All those guys he’s been through the ups and downs with the past five years will be in it together one last time, working out for the NFL scouts at Nebraska’s Pro Day.
“Just from watching (Pro Day) last year, you saw the guys come together, the seniors cheering each other on because everybody wants the best for each other,” Reed said. “We all want each other to succeed.”
In an attempt to find that success, they’ve diligently showed up for work the past two months — Reed, Ben Cotton, Alonzo Whaley, Will Compton, Cameron Meredith, Eric Martin, P.J. Mangieri, even 2011 senior Mike Caputo — following Husker football strength coach James Dobson’s commands.
Who knows? Work hard enough and maybe some guy in an NFL team's windbreaker highlights your name.
None of these former Huskers were invited to the NFL Combine. That doesn’t mean they can’t earn their way into an NFL camp.
“I think maybe the first couple weeks were like, ‘Dang, we didn’t get invited,’” Reed said. “We were disappointed. Because it’s a cool experience. You get to tell your kids and family about it. But we’re still going to have plenty of scouts here (next Thursday). You still have a chance to get drafted. You still have a chance to make a camp.”
Tight ends Reed and Cotton have stuck close together during training. They do position drills together. Sometimes they bounce ideas off each other.
Their weekly schedule, for these past couple months, has centered around football.
Monday is running and weights. Tuesday is weights and recovery. Wednesday is running and position drills. Thursday is weights. Friday is running and position drills.
And, always, the cold tub is your friend.
Cotton said he’s not so much nervous. He’s just ready for the day to be here, to show what he’s got. Maybe even show he’s a little quicker on his feet than some suspect.
“I know I’m not going to go out there blazing or anything. But I just want to be able to go out and show them that I’m faster than people think,” Cotton said. “A lot of people see me as strictly a run-blocking, big, bruiser-type guy. I want to show them I can move, I can be agile. Just like Kyler’s trying to do. He’s trying to show them he can be a threat in the run game, too. Be a good blocker, be the receiver that he has been. We kind of stole (stats) from each other, but we couldn’t be happier having these past five years together.”

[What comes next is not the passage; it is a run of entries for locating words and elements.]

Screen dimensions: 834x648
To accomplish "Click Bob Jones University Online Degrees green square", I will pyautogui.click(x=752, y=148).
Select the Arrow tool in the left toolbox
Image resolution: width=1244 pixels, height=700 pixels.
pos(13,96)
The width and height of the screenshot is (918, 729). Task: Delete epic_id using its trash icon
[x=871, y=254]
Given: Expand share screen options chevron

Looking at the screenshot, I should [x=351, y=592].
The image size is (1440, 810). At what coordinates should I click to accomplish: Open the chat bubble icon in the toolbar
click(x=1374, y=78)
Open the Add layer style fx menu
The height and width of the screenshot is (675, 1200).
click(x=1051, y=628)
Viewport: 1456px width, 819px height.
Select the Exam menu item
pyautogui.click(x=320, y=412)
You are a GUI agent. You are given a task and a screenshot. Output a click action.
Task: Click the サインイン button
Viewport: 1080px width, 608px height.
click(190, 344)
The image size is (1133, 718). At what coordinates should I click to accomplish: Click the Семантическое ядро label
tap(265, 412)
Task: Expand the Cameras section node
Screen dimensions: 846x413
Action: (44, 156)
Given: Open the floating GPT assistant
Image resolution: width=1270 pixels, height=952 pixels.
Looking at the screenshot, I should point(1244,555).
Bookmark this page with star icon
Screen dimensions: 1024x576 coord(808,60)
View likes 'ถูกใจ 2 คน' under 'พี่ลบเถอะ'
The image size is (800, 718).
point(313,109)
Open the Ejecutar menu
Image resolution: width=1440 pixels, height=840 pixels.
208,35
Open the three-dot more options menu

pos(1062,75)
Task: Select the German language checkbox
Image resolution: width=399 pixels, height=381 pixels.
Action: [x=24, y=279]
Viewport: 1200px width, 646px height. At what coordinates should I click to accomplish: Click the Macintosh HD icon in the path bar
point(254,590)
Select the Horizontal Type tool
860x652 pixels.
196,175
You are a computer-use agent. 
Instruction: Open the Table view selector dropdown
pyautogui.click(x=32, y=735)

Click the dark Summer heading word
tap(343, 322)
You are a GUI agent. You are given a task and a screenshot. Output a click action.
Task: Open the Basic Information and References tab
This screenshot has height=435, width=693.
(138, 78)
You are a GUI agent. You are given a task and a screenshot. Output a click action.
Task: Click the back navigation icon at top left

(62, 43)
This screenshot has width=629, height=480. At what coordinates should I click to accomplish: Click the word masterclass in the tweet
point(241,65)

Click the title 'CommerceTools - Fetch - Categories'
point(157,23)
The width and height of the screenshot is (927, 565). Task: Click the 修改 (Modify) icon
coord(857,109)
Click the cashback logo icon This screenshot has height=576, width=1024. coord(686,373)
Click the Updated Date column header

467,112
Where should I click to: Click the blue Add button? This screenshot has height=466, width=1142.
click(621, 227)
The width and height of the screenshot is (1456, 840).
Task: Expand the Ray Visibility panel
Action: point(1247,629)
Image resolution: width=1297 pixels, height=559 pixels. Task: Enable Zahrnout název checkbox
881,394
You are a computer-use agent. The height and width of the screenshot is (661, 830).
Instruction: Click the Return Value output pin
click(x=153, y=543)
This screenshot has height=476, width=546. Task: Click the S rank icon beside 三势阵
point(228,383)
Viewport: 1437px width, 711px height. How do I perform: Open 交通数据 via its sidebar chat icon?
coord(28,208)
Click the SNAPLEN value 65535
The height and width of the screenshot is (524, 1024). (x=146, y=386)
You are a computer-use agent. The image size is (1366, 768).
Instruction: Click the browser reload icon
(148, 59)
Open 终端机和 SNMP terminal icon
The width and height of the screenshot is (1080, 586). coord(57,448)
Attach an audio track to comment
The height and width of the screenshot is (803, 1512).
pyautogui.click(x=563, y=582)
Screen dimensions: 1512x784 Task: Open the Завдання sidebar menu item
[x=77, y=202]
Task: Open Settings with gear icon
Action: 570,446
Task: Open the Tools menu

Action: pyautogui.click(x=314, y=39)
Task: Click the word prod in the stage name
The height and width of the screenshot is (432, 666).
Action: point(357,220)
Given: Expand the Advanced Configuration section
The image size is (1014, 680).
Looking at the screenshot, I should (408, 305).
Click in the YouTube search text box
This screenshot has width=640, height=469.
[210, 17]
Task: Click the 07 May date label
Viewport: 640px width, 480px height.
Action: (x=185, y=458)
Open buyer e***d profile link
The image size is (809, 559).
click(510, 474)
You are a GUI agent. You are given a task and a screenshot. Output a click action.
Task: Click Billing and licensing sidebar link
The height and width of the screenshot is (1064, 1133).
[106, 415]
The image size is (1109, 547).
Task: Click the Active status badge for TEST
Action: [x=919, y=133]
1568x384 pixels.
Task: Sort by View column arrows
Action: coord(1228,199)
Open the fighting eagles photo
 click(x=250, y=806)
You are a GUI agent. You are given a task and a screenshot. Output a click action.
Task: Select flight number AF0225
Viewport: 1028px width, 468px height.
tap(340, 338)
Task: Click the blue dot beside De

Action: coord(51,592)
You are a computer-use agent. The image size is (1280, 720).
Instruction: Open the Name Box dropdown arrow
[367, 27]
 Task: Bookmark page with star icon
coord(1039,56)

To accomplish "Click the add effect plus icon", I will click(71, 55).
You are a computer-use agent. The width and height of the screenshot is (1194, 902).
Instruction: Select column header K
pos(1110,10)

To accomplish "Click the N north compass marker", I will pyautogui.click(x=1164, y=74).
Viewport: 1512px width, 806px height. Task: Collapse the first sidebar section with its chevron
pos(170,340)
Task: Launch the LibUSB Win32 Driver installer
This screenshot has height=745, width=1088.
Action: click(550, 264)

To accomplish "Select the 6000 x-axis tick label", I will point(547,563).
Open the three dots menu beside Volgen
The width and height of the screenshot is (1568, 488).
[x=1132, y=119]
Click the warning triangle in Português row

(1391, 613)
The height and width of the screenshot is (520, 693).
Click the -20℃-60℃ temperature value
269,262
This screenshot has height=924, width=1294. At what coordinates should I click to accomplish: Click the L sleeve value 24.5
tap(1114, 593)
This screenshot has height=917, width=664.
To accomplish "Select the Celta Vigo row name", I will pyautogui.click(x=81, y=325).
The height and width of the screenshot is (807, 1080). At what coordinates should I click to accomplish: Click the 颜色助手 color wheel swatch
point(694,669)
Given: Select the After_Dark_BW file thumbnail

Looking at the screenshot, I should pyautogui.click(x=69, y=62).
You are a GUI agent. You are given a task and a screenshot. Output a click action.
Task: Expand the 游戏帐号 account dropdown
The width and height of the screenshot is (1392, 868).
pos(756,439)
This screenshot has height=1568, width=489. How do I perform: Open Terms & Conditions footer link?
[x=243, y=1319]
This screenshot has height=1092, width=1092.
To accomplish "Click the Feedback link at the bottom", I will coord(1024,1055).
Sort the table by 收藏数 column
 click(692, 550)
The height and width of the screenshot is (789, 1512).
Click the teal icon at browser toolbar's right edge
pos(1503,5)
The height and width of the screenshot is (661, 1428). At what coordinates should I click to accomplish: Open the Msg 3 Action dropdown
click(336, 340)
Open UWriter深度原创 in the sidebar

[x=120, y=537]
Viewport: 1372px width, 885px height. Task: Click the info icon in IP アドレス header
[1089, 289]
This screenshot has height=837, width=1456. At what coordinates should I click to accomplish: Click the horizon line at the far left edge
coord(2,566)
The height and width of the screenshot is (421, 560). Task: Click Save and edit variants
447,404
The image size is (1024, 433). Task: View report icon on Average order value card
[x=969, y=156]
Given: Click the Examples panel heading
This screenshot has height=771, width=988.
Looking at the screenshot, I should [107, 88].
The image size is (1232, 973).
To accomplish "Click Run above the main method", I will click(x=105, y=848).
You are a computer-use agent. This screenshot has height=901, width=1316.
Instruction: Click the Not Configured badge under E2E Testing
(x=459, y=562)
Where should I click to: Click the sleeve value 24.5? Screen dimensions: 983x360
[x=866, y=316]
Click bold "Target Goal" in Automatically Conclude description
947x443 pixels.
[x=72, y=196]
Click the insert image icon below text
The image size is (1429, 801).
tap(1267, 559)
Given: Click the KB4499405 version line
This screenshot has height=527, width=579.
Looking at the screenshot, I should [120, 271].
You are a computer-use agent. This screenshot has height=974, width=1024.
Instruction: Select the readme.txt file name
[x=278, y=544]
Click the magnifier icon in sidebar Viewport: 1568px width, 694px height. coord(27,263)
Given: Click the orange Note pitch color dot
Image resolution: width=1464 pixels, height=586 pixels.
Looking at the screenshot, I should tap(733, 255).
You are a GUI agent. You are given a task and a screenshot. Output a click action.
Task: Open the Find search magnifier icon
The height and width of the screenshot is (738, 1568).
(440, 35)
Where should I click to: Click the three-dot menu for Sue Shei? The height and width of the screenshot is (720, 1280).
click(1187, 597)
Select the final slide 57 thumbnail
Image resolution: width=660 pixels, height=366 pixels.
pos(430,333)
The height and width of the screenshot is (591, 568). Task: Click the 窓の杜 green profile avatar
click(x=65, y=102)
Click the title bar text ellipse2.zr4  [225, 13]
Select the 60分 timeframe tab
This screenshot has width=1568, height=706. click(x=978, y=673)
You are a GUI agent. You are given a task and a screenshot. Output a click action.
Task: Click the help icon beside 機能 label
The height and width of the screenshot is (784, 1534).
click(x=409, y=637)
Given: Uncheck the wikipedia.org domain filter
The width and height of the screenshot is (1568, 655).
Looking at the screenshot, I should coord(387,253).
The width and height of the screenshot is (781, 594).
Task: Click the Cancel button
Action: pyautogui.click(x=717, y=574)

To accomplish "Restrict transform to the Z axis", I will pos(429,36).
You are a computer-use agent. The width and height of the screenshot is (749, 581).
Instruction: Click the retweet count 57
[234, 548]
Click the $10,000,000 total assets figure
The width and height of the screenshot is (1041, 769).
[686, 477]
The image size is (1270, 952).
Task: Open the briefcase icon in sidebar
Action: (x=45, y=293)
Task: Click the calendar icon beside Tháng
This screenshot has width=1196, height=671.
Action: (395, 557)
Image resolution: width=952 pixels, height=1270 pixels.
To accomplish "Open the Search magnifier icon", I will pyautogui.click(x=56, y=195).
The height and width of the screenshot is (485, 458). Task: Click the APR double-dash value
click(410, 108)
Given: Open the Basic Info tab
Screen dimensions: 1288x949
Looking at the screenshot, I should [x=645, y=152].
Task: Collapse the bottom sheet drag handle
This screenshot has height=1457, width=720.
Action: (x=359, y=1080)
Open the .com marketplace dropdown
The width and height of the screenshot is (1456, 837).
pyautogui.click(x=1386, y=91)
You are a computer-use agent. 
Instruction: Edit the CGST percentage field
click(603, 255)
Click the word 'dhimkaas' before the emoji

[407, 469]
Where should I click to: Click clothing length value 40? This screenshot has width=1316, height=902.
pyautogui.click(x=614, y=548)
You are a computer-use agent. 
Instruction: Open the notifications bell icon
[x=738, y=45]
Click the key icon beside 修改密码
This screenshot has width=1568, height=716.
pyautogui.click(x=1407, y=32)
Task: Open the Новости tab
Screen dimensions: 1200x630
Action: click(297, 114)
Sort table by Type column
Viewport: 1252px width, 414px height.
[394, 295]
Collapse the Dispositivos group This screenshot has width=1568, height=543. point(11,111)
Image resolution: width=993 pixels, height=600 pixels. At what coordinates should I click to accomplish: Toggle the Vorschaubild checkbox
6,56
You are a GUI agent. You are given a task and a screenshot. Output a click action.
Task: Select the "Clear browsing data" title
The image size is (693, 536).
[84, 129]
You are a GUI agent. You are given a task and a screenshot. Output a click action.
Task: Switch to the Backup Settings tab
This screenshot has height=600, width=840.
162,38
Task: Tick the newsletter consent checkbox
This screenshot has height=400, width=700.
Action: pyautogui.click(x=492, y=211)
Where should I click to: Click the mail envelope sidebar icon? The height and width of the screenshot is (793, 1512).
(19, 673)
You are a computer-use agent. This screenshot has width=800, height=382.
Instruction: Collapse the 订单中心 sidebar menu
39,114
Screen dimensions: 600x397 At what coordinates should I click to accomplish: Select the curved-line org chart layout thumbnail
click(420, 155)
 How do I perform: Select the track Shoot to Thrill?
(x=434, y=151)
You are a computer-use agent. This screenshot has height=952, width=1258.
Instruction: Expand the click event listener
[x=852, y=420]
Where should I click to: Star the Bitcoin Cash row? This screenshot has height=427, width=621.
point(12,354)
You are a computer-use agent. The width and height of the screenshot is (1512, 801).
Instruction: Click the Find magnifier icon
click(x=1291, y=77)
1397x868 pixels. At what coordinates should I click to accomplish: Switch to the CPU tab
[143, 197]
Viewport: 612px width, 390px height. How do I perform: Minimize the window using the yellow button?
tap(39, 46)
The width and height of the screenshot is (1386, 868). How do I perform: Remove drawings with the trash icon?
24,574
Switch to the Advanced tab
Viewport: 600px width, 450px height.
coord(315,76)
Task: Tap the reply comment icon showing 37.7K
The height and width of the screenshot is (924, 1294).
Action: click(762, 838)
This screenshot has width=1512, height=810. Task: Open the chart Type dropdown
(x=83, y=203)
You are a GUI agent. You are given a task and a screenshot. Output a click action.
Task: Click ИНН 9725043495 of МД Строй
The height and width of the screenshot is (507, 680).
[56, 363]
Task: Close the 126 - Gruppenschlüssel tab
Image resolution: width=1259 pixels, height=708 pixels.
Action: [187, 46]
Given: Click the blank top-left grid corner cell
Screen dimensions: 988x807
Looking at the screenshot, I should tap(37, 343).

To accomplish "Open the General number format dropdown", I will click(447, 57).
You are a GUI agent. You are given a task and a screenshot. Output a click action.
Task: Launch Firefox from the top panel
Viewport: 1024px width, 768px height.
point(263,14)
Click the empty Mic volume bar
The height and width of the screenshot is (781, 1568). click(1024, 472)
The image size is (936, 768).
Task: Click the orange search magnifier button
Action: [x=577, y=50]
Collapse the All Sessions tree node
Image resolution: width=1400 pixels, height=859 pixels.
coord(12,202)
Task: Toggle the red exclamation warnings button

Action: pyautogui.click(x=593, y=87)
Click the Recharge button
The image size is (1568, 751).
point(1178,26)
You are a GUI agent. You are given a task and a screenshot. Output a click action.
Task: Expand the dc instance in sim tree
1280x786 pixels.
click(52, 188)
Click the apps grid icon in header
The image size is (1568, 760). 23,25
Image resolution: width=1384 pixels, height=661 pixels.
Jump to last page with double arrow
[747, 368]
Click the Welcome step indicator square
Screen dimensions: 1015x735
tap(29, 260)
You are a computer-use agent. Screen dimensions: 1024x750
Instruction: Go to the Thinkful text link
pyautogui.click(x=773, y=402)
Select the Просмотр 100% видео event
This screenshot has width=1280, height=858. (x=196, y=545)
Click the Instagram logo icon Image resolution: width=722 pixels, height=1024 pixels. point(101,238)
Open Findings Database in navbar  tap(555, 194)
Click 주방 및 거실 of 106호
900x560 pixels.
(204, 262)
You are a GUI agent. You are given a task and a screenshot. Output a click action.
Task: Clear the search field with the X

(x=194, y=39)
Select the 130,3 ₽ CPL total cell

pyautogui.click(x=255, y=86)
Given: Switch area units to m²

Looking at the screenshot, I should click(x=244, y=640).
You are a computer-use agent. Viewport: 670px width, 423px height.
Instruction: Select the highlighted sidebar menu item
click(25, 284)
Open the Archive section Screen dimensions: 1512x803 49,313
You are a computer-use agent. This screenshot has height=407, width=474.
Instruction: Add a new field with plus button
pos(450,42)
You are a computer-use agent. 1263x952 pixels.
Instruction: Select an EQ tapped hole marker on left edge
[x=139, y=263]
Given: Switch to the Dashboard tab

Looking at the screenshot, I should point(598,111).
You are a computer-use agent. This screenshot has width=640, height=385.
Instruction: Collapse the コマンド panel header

Martin said he’s not that nervous, either. He’s actually feeling quite comfortable knowing he’s testing out alongside teammates in the familiar Hawks Championship Center, which has been known to have a fast track for 40 times.
Martin is comfortable enough that he’s made a few fun wagers with teammates about those 40-yard dash times and other things.
“Me and Will Compton got something going,” Martin said. “It just makes it fun so it can take the nervousness out of you.”
But the joking ends when it’s time to work.
It’s a different kind of work than during football season, of course.
“You’re trying to get good at a couple tests,” Dobson said. “That’s what you’re aiming for, is to get good at these tests, which a lot of times will have nothing to do with how good of a football player you are.”
For instance, in Dobson’s view, there’s only one point in a player’s career when the 40-yard dash is important.
“And it’s right now. So you have to train specifically to get good at the 40-yard dash. But if you look at the game of football, 95 percent of these guy’s resume is already done because of game film. That is their resume at the next level. But at one point in time, the 40 is important. It’s this March 7.”